Chapitre 22 - Faire le nécessaire
La salle d'audience était magnifique, même pour un ignare comme Reiketsu. Les murs ciselés étaient couverts de miroirs et de tableaux, un feu ronflait dans une cheminée immense et d'énormes lustres en cristal projetaient scintillances et chatoyances. Un table apprêtée scindait l'espace en deux.
À la table bavardaient des inconnus en costume datant du XVIe siècle au moins, enfin d'après les justaucorps, les collants et les longues vestes aux couleurs presque fluo pour les hommes, les robes flottantes, les gants et les coiffes exagérées des femmes. Derrière chacun de ces énergumènes se tenait une personne habillée normalement.
En tout, ils étaient seize. Et parmi eux, il reconnut la femme rousse qui l'avait entraîné dans cette histoire. Elle ne lui jeta aucun regard, pas plus que les personnes debout. Les conversations se turent, et seules les personnes assises se tournèrent vers lui quand il entra dans leur champ de vision.

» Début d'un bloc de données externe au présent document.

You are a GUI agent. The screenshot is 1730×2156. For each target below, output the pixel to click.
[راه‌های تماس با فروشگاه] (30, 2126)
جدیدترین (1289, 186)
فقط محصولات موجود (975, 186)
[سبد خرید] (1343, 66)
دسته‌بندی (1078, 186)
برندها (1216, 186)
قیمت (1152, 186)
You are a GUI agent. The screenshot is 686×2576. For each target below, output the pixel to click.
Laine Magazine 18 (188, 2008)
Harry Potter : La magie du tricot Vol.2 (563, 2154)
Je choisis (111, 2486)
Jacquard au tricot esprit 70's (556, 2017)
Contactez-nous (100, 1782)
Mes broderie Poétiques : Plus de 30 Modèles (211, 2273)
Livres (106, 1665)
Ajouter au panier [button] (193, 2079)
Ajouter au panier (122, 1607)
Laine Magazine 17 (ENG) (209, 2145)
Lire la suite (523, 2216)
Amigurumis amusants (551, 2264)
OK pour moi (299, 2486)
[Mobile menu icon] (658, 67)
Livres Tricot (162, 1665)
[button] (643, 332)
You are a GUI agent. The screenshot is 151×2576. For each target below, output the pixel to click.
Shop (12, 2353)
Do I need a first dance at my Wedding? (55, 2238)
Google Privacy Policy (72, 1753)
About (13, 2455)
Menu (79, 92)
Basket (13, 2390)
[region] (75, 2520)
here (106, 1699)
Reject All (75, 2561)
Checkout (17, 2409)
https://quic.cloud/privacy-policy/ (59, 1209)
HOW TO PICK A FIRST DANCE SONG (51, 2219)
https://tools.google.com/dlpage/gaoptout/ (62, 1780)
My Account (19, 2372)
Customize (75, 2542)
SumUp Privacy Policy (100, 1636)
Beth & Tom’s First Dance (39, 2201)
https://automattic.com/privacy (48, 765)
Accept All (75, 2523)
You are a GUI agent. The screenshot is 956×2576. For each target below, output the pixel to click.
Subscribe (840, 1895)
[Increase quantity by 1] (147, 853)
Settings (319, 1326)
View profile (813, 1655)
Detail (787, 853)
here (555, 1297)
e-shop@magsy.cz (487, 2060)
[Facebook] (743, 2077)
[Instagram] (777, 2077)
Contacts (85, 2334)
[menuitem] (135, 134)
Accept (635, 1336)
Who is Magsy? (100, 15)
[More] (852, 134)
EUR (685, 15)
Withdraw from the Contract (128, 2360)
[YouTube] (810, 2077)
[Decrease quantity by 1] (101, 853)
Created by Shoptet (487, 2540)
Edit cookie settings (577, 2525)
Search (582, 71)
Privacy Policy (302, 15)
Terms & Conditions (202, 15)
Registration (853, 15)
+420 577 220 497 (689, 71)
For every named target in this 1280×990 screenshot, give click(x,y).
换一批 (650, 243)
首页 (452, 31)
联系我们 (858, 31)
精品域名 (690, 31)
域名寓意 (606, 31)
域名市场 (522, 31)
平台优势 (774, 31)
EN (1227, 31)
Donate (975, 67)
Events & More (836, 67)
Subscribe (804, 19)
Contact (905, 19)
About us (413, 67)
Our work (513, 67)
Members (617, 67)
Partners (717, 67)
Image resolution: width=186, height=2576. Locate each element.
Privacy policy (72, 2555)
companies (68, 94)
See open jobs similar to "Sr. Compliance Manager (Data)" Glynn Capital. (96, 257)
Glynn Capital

— Mes Frères, Mes Soeurs… Notre benjamin, annonça Willow avec joie.
— Prenez place, voyons, lui intima un Frère qui avait une coupe au bol et un nez épaté, le teint aussi blafard qu'un mort
Reiketsu s'assit sur une place que le majordome lui avait écarté. Jinpaichi se plaça derrière lui, tout comme les autres silencieux qui regardaient droit devant eux.
— Vous m'êtes familier… (Reiketsu regarda la femme assise devant la rousse, une blonde au visage d'ange avec de grands yeux bleus) Nous sommes nous déjà croisés ?
— Non, je ne crois pas… Je m'en serais souvenu, rétorqua-t-il tant bien que mal dans un anglais approximatif.
— Oh ! Votre accent est a-do-rable !
— Est-on sûr que ce soit lui ? Il m'a l'air un peu faiblard…
Celui qui avait parlé était une armoire à glace, tenant à peine sur sa chaise. Ses mains étaient si grandes qu'elles auraient pu attraper en entier la tête de Reiketsu, et pourtant ils tenaient avec délicatesse un stylo et un calepin. Son visage ressemblait à un bloc de pierre, taillé via sa barbe en rouflaquettes. Il portait un monocle en or, qu'il rajustait en regardant l'exorciste avec un œil mauvais. Toujours dépatouillant par l'anglais, l'intéressé lui répondit :
— Vous vous êtes sûrement perdu ; laissez-moi vous raccompagner à la sortie.
Le géant plissa des yeux, tandis que la blonde riait aux éclats :
— Oh, Albert, on peut dire qu'il t'a bien mouché !
— Je suis persuadé que notre Frère connaît les bonnes manières, élagua l'un des attables, une perche aux cheveux corbeau et aux cernes creusées, l'air lugubre. On aurait dit une araignée quadrupède.
— On les lui apprendra, soupira une grande femme à ses côtés, auburn et couverte de tatouages. Elle posait les pieds sur les tables, ce qui était un peu l'hôpital qui se fichait de la charité.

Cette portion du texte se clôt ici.